## Brief
Copy the lines word for word, everything from the one containing "Where should I click to: Click the 'Basic'" down to the one containing "Click the upper".

--- START OF Material for this exercise ---

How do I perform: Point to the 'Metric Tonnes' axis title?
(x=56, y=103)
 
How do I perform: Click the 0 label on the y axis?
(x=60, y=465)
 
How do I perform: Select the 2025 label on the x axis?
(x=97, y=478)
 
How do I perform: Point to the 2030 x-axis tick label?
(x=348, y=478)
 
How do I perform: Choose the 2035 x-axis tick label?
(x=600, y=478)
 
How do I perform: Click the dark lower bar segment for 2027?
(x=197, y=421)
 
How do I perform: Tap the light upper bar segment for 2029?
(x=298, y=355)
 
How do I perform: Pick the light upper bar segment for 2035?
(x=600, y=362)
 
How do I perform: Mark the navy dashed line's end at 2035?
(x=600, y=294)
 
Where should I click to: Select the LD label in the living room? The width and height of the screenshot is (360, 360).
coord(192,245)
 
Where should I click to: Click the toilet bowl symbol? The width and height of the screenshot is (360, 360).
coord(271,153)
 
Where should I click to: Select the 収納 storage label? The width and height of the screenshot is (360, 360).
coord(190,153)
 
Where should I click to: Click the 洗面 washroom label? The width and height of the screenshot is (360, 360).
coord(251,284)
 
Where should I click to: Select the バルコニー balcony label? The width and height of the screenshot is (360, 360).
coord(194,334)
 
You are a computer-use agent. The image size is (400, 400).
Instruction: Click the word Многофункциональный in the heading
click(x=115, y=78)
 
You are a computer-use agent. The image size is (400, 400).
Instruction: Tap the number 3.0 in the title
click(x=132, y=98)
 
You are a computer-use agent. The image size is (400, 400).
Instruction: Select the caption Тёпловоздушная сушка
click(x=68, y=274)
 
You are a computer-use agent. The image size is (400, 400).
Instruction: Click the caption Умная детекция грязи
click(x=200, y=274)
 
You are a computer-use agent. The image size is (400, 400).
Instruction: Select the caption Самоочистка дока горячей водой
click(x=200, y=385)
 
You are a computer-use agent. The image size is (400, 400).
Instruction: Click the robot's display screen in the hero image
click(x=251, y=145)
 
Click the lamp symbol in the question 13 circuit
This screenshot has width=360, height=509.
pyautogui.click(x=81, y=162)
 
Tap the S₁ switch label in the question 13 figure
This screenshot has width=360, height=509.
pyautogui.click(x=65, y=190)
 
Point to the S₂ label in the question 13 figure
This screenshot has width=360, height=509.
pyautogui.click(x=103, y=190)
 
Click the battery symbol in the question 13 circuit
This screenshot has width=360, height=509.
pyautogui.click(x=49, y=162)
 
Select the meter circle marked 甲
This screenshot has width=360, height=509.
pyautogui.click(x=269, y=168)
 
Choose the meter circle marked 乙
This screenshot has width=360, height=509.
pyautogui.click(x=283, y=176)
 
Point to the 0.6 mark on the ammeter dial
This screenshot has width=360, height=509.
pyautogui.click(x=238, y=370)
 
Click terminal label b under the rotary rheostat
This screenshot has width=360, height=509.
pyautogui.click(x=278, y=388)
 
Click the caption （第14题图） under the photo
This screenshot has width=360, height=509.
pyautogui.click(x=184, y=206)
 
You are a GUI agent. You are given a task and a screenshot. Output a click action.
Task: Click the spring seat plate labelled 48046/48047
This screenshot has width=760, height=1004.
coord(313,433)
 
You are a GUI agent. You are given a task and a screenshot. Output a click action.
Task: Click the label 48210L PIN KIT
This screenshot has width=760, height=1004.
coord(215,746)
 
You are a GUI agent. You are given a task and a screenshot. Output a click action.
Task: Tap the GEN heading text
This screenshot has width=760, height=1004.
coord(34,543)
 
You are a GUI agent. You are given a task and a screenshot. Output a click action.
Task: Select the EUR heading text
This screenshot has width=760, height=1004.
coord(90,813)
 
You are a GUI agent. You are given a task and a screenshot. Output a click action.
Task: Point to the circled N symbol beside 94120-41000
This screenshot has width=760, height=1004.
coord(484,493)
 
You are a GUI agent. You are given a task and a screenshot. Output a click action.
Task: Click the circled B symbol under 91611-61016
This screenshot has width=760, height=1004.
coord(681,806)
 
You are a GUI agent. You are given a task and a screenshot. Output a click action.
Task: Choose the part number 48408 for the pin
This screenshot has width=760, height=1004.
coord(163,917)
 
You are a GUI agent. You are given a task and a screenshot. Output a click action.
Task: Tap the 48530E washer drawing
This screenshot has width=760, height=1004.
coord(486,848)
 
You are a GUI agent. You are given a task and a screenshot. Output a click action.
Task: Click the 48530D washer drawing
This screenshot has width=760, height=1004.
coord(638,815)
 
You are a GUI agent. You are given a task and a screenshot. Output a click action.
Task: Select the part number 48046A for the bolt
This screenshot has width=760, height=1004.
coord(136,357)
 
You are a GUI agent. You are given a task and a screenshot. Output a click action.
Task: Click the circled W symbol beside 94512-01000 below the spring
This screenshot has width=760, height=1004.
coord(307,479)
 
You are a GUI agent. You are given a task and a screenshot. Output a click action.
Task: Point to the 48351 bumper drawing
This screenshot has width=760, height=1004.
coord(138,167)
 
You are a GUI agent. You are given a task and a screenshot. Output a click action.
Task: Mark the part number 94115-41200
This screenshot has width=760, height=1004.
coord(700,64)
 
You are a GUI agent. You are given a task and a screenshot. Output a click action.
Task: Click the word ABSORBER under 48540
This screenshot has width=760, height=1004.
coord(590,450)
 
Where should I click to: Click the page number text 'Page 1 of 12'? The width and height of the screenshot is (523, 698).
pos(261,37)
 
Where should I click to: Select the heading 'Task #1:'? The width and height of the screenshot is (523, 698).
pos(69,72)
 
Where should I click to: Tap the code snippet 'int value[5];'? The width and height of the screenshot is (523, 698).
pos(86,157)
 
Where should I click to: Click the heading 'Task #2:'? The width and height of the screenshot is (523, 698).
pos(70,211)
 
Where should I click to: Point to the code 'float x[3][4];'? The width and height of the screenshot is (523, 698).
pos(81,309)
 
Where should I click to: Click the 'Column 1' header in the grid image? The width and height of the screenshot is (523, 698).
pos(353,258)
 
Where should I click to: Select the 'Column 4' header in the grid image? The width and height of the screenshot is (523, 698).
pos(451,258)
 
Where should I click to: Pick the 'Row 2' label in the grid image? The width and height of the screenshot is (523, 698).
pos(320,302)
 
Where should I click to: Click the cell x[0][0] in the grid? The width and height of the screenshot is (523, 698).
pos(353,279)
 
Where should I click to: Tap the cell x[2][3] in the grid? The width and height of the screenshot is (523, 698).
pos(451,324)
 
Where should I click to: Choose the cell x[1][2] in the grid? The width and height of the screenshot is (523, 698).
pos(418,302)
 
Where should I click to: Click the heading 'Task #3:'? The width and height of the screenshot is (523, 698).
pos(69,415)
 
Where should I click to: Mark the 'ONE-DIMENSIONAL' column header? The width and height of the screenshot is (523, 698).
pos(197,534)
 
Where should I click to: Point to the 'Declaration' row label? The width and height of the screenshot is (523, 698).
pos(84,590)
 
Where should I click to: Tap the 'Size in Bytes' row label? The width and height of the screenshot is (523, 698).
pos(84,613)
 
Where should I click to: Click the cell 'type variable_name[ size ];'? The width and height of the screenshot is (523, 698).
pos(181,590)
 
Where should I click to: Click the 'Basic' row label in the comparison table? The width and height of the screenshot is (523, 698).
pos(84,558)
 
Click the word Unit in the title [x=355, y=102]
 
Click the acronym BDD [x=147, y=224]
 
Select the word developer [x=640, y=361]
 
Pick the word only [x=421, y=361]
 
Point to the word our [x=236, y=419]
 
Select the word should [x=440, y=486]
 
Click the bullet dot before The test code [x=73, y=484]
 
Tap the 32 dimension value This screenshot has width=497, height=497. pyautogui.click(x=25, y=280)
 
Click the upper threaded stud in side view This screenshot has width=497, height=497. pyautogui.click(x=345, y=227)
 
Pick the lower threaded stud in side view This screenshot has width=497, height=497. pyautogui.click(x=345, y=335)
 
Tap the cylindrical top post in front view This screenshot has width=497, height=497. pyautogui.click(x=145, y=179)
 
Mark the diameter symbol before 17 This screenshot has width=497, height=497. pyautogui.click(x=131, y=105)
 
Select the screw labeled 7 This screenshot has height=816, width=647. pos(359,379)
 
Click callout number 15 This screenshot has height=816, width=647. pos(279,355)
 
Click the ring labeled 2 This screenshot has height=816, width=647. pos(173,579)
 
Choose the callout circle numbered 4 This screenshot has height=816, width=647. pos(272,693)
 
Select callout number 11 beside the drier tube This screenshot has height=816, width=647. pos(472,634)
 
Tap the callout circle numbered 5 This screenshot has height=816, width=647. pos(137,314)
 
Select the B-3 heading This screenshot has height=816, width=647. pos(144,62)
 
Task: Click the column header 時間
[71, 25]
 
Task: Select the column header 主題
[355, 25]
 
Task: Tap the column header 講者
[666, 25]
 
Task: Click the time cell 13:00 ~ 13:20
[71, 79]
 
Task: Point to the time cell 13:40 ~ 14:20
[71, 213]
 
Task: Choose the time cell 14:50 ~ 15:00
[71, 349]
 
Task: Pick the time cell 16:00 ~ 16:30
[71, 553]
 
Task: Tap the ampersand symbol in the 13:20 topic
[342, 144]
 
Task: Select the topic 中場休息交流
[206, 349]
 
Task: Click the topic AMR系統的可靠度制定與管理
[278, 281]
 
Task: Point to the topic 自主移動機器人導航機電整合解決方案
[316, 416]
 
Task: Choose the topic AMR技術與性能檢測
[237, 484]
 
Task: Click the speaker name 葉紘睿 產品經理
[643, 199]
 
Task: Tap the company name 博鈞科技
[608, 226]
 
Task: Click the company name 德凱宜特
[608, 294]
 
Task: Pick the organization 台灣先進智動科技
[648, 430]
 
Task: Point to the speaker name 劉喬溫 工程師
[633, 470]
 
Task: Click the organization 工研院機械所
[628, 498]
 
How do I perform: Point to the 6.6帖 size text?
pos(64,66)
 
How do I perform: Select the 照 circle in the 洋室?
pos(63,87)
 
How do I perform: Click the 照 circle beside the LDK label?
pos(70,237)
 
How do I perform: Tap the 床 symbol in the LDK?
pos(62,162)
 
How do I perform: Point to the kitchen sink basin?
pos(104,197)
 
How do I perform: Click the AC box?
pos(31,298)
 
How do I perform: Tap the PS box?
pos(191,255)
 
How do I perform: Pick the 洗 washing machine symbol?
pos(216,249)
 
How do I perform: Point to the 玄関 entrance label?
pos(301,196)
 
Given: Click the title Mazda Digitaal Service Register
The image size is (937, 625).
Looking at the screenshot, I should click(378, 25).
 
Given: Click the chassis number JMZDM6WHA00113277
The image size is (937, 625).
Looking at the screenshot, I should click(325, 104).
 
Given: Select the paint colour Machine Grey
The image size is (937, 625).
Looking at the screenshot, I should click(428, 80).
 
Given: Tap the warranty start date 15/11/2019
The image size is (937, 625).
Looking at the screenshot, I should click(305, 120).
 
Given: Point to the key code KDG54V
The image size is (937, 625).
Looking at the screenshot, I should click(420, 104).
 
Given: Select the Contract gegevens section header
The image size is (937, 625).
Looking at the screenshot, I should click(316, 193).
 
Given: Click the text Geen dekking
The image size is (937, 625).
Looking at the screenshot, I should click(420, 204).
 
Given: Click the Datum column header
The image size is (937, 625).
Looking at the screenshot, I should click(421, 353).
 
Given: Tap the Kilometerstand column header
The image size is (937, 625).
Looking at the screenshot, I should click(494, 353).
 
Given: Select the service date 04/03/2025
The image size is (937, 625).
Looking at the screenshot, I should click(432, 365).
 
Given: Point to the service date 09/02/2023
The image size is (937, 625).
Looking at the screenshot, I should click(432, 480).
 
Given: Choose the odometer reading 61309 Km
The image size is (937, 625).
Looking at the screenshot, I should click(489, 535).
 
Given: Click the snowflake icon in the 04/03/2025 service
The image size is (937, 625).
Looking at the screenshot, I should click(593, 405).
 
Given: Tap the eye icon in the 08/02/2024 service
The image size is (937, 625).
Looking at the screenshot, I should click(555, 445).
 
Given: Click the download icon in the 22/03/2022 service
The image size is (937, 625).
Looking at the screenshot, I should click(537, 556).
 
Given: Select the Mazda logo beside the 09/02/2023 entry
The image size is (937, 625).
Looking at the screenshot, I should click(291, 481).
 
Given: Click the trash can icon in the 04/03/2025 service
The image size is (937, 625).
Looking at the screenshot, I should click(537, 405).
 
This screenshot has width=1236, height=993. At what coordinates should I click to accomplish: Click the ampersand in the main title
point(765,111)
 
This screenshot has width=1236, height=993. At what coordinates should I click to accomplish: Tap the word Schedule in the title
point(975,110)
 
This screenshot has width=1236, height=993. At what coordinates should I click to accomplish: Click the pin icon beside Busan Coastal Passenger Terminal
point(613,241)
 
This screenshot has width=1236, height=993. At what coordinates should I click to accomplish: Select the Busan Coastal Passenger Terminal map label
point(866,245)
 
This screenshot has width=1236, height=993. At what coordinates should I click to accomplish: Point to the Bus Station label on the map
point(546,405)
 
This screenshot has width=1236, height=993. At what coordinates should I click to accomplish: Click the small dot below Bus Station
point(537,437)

--- END OF Material for this exercise ---

## Written answer
Where should I click to: Click the 'Basic' row label in the comparison table? The width and height of the screenshot is (523, 698).
pos(84,558)
 
Click the word Unit in the title [x=355, y=102]
 
Click the acronym BDD [x=147, y=224]
 
Select the word developer [x=640, y=361]
 
Pick the word only [x=421, y=361]
 
Point to the word our [x=236, y=419]
 
Select the word should [x=440, y=486]
 
Click the bullet dot before The test code [x=73, y=484]
 
Tap the 32 dimension value This screenshot has width=497, height=497. pyautogui.click(x=25, y=280)
 
Click the upper threaded stud in side view This screenshot has width=497, height=497. pyautogui.click(x=345, y=227)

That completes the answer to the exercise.